En général, ça ne me touche pas trop. Je me dis qu’ils vivent eux aussi une vie normale. Mais, pendant cette semaine de guerre entre l’Iran et Israël, j’étais scotché à mon téléphone, je n’ai rien pu faire d’autre de la journée. J’en ai même fait une éruption cutanée sur les mains. À cause du stress.
Qu’est-ce qui te donne de la force ou de l’espoir dans cette période difficile ?
Je ne pense pas que ce soit une période difficile. Mon fils me donne beaucoup de force et d’espoir, en général. Pour moi, c’est juste une période – mais pas une période difficile.
Tu as décidé de rentrer vivre en Israël, pourquoi ? Et où comptes-tu vivre ?
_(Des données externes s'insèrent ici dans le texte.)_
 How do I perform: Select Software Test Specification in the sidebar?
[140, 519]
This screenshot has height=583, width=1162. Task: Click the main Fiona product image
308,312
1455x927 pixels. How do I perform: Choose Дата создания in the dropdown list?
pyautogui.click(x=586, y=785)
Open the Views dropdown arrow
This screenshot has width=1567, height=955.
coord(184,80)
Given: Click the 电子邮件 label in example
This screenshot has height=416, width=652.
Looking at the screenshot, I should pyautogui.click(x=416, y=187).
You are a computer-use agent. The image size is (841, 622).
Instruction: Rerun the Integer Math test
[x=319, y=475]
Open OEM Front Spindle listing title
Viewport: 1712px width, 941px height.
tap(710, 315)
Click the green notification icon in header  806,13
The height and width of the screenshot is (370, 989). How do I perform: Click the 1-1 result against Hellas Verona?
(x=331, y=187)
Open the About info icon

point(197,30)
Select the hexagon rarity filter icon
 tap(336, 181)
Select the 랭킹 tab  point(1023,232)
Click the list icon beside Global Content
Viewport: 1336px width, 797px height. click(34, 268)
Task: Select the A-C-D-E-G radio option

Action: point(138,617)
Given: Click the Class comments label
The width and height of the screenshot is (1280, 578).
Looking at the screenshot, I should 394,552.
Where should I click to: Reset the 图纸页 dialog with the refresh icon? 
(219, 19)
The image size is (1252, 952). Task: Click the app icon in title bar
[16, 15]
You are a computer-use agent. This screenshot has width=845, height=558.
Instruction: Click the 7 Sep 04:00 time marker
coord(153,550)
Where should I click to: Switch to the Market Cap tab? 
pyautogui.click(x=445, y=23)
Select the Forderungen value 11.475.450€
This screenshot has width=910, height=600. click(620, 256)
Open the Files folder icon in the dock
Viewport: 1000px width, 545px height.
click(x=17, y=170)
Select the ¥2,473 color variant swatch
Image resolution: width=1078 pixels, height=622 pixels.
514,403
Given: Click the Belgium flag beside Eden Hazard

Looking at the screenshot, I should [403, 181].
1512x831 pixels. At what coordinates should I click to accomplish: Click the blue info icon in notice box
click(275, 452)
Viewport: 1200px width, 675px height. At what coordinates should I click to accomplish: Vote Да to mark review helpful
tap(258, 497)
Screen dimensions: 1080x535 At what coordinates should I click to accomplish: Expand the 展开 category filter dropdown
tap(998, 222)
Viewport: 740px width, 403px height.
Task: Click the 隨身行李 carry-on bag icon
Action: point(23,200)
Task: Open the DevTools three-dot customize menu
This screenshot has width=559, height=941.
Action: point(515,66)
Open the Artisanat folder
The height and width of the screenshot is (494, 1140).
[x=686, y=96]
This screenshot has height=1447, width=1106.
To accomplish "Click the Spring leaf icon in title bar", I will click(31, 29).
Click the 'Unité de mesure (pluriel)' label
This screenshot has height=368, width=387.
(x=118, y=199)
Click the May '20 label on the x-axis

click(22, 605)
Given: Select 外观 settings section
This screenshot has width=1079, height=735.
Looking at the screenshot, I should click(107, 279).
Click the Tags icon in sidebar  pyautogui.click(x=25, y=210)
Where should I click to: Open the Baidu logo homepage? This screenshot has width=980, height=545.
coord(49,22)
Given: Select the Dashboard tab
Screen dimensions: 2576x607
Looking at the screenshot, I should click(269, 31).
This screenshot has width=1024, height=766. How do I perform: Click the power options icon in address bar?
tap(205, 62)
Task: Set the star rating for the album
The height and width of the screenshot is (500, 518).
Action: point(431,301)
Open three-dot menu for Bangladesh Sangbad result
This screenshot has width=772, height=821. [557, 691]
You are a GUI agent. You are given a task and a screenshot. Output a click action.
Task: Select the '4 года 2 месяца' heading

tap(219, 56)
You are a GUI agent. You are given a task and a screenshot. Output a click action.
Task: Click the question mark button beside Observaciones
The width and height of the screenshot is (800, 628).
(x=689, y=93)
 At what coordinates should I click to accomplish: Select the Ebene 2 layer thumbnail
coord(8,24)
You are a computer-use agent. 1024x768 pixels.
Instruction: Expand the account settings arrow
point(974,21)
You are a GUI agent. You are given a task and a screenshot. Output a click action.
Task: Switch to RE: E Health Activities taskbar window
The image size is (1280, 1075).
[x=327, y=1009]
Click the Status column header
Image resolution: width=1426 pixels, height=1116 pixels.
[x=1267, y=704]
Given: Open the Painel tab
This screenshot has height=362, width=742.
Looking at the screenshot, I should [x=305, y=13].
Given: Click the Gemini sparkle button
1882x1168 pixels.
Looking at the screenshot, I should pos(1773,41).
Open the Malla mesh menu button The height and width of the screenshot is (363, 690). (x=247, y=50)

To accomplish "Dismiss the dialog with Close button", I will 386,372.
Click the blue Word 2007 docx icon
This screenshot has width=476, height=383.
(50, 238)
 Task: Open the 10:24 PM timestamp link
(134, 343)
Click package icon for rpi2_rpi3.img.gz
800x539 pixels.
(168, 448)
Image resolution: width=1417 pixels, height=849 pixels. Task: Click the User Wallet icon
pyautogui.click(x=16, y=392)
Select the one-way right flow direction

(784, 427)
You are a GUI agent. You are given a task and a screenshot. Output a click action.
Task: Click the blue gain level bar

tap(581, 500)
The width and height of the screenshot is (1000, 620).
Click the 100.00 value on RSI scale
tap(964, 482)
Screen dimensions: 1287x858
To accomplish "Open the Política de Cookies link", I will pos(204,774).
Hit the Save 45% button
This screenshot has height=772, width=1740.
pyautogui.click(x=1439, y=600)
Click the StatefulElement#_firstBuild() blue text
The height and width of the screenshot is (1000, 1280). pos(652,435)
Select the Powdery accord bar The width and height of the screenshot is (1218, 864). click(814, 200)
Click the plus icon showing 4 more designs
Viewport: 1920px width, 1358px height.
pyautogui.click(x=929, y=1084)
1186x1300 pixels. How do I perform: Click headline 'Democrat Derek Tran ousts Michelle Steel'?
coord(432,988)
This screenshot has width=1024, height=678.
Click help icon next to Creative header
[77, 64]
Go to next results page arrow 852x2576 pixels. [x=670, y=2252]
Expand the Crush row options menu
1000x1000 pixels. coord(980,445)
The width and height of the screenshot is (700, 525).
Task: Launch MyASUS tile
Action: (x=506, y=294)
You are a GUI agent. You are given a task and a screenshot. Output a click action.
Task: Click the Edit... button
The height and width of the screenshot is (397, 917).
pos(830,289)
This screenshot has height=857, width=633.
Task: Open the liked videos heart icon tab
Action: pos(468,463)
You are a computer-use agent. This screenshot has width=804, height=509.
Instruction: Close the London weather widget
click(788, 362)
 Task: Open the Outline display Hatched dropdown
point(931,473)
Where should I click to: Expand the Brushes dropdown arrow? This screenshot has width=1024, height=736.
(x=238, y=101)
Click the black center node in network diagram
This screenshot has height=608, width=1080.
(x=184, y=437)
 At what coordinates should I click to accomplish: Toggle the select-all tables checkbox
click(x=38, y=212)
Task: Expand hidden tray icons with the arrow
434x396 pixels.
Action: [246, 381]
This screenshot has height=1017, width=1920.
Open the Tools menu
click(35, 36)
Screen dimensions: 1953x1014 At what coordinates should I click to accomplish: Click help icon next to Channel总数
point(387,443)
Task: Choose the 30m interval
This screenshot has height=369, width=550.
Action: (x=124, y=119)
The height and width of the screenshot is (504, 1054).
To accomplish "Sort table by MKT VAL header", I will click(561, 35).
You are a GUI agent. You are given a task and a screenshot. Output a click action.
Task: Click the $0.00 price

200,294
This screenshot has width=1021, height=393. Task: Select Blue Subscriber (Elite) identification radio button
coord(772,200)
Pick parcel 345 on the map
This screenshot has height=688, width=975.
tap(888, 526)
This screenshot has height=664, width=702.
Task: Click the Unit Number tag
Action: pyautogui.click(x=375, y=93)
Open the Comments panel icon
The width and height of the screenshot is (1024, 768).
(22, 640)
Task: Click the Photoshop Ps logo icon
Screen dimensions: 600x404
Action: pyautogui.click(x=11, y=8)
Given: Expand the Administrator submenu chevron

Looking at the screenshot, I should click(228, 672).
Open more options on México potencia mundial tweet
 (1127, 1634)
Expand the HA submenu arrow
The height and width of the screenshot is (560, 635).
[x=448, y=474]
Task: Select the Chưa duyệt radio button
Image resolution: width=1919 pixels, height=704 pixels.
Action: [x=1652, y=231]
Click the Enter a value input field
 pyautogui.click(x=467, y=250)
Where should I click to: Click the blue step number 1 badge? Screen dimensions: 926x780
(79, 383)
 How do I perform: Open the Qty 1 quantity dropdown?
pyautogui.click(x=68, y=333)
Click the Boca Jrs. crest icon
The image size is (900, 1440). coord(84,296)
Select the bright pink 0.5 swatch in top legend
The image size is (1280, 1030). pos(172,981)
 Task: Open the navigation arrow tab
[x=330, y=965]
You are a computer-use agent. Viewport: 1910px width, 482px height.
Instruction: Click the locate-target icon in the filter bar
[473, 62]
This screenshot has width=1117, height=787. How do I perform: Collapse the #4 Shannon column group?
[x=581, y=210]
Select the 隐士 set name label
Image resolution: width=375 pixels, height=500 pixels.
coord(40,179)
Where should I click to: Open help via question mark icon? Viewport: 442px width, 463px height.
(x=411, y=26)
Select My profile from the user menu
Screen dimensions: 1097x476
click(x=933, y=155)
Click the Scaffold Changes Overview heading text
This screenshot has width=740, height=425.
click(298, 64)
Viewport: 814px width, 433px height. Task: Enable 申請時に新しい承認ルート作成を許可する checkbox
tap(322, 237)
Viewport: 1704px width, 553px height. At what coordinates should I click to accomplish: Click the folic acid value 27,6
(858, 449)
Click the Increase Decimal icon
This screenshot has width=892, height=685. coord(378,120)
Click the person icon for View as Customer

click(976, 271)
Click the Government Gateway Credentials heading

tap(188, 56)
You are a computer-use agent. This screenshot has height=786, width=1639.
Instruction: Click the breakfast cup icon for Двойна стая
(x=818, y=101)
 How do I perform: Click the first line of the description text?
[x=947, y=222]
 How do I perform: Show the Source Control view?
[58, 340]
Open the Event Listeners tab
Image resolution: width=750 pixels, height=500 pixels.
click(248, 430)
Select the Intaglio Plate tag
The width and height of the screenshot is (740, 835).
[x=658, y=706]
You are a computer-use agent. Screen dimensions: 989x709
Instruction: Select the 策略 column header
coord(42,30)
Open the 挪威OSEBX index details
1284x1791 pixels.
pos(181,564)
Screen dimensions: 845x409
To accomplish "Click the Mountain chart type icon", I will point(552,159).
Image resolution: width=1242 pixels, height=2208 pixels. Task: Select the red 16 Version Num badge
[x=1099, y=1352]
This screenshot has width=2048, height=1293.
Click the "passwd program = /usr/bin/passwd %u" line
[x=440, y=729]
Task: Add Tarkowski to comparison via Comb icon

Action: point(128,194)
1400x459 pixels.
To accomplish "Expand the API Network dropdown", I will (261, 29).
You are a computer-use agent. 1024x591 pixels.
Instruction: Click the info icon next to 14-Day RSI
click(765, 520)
Dès le départ, le déménagement ici était un essai. La raison pour laquelle on part est le fait que je ne trouve pas de travail ici, et le froid qui mine notre joie de vivre. Voir mon fils s’épanouir quand on est en Israël, c’est l’un des arguments les plus convaincants pour y retourner.
Y a-t-il quelque chose que tu voudrais dire aux gens en Israël / en France, qui ne savent pas ce que vit un "étranger" ?
À ceux avec qui j’ai déjà tissé un lien : comprenez qu’un étranger est vraiment seul. Chaque petite relation emplit sa vie. Il m’est arrivé de me nouer des liens avec des gens ici – pour eux, j’étais juste un inconnu en plus. Et je le comprends. Pour moi, ils étaient tout un monde.
As-tu adopté de nouvelles habitudes en vivant à Paris ?
Je me déplace toujours avec un sac. Il m’a fallu du temps pour m’y habituer, pour comprendre que si je passe au supermarché sur le chemin du retour, je ne saurai pas où mettre les courses. Le sac est devenu une extension de moi‐même. J’en ai vraiment pris conscience le jour où mon fils m’a dit de ne pas oublier mon sac alors que j’étais sur le point de sortir sans.
Quelles langues parlez-vous à la maison ?
Avec mon fils je parle en hébreu ; ma compagne lui parle en français, et entre nous, nous parlons en anglais.